The image clearly shows a ring-like structure with a dark, circular central region: this is the shadow of the black hole standing out against a bright background, exactly as predicted by Einstein's general theory of relativity. The shadow, caused by the gravitational bending of light, provides a huge amount of information about the nature of these fascinating objects, and enabled the researchers to measure the black hole's enormous mass: 6.5 billion times that of our Sun, located in a region 20 billion kilometres across, approximately twice the size of our Solar System.
The orange halo is made up of superheated matter, hot gas and plasma, that surrounds the black hole. Its light is deflected and intensified by the black hole, which acts like a lens.
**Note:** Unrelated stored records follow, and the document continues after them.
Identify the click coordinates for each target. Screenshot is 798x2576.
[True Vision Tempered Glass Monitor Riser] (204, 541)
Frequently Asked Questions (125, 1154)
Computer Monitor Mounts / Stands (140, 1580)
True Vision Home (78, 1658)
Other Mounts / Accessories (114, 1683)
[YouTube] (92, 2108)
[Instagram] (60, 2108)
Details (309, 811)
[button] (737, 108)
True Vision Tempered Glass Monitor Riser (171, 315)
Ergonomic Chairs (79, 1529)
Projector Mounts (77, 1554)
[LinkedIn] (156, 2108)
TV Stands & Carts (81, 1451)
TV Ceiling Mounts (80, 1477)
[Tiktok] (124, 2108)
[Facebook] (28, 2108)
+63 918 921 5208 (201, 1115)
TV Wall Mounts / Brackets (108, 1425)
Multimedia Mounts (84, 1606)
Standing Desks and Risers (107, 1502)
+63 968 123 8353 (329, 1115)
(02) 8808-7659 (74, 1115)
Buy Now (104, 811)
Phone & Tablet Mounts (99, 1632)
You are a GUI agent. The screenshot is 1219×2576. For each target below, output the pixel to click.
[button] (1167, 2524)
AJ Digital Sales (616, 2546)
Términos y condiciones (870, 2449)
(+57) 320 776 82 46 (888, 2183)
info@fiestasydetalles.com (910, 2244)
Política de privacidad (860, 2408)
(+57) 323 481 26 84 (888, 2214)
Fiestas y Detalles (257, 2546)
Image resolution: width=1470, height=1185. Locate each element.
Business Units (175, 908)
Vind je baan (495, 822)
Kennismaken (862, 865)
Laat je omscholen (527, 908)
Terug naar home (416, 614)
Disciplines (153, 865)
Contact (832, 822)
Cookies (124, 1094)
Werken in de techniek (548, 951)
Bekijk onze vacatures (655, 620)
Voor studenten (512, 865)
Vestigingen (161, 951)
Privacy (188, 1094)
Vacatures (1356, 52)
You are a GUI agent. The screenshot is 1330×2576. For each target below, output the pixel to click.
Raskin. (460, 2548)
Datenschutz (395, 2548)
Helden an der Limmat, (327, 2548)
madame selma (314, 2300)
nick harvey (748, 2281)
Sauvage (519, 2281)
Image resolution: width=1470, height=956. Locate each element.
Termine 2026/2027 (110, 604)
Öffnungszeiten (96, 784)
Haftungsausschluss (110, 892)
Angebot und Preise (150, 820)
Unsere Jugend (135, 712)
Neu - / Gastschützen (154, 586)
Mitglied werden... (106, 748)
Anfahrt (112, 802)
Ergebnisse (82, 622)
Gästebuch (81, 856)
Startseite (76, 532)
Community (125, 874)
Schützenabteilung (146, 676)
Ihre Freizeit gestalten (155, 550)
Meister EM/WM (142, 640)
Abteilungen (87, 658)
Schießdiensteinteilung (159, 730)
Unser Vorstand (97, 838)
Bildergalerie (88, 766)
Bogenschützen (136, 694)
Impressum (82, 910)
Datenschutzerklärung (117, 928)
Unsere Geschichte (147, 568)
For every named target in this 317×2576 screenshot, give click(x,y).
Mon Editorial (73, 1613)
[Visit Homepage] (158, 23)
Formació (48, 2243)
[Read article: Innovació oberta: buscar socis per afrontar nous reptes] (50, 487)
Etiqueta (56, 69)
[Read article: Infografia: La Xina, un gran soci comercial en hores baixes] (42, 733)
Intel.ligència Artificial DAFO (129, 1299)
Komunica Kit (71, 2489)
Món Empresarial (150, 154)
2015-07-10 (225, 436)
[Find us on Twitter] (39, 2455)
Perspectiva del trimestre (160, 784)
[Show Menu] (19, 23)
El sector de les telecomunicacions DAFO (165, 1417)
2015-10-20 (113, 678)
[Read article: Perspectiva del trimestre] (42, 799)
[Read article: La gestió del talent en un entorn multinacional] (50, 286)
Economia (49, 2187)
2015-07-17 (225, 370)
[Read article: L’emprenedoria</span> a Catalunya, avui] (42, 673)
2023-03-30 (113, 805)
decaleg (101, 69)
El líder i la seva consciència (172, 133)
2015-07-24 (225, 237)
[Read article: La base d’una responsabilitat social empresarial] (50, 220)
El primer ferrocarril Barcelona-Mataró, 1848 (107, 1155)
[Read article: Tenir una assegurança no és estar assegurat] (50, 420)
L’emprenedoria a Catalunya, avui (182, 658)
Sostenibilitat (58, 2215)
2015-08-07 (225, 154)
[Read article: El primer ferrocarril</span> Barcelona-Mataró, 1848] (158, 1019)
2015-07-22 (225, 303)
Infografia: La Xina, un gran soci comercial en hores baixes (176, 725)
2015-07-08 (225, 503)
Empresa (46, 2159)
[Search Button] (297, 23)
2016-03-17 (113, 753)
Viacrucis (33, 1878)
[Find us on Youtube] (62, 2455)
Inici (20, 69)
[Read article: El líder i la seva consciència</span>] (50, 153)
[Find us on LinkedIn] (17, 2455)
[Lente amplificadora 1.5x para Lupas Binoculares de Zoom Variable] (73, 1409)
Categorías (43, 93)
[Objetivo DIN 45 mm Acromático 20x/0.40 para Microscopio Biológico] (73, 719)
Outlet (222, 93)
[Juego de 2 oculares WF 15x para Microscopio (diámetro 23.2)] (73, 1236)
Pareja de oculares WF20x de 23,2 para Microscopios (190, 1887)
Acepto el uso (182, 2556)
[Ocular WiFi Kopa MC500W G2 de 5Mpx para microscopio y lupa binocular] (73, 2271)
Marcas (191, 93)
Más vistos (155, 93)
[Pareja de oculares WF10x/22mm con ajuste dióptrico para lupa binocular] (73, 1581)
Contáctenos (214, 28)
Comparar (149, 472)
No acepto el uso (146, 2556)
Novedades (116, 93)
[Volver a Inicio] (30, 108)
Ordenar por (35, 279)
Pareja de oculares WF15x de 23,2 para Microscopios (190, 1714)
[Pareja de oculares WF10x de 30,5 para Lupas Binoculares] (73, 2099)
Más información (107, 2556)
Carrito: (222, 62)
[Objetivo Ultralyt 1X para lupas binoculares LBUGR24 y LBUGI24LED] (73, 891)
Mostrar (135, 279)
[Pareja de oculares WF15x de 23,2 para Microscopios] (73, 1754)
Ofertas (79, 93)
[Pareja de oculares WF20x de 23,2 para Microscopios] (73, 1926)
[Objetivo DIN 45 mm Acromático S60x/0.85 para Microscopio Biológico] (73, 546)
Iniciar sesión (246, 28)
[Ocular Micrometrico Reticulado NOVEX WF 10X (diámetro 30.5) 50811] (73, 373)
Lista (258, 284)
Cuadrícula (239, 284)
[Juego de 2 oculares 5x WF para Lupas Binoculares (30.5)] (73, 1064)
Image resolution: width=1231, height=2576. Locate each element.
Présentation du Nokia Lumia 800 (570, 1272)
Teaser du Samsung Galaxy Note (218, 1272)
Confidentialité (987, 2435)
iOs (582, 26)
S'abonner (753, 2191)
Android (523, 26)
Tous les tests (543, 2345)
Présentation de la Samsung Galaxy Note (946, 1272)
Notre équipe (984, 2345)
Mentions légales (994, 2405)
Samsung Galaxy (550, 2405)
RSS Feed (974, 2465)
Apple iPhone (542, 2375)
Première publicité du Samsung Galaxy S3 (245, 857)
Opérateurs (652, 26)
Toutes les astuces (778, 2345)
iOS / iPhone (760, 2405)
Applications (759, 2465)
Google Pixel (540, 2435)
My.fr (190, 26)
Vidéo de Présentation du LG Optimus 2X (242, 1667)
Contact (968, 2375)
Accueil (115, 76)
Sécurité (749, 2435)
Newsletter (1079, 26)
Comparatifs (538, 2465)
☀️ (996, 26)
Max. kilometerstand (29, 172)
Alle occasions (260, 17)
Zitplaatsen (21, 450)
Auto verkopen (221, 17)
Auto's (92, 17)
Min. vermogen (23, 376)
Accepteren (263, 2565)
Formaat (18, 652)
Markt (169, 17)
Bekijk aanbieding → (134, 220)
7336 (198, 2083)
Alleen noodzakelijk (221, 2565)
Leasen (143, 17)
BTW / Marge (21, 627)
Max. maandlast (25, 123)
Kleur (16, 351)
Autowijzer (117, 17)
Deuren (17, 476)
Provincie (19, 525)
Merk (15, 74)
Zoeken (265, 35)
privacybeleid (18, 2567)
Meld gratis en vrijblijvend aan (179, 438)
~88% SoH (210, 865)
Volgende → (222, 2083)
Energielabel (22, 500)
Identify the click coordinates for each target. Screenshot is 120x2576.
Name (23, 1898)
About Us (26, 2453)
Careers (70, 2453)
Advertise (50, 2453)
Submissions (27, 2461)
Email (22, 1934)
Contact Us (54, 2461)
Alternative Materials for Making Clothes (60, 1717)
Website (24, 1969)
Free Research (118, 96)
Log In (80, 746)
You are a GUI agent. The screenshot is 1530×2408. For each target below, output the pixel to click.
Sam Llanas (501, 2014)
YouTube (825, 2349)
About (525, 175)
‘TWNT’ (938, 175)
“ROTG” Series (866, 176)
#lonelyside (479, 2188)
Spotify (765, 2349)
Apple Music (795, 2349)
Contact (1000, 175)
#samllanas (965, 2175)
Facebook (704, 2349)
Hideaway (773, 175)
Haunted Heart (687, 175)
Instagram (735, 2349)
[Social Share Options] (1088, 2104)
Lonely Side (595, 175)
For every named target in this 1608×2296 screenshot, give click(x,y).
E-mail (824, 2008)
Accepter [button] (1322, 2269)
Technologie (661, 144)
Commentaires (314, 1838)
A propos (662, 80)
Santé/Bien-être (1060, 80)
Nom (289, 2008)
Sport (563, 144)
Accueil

The asymmetry between the bright area at the bottom of the ring and the less bright region at the top is a clear signature of the deformation of the image caused by the presence of the black hole, and corresponds exactly to the predictions of the scientists' numerical simulations.
Research institutions as well as European funding have played a decisive role in this global project, thanks to the participation of leading European telescopes and the support of the European Research Council (ERC) for the BlackHoleCam project, which received €14 million in European funding. In addition to IRAM, France also contributed to the EHT with the ALMA Observatory in Chile, in which it participates as a member of the ESO.
At the end of 2018, NOEMA, IRAM's second observatory, located on the Plateau de Bure in the French Alps, joined the EHT network. Its ten extremely sensitive antennas make it the network's most powerful telescope in the northern hemisphere. Two new antennas will be added in two years' time. IRAM's NOEMA facility will further enhance the EHT network's sensitivity and the quality of the images it will provide over the next few years.
The list of telescopes in the EHT network: ALMA, APEX, the IRAM 30-metre telescope, the James Clerk Maxwell Telescope, the Large Millimeter Telescope Alfonso Serrano, the Submillimeter Array, the Submillimeter Telescope and the South Pole Telescope.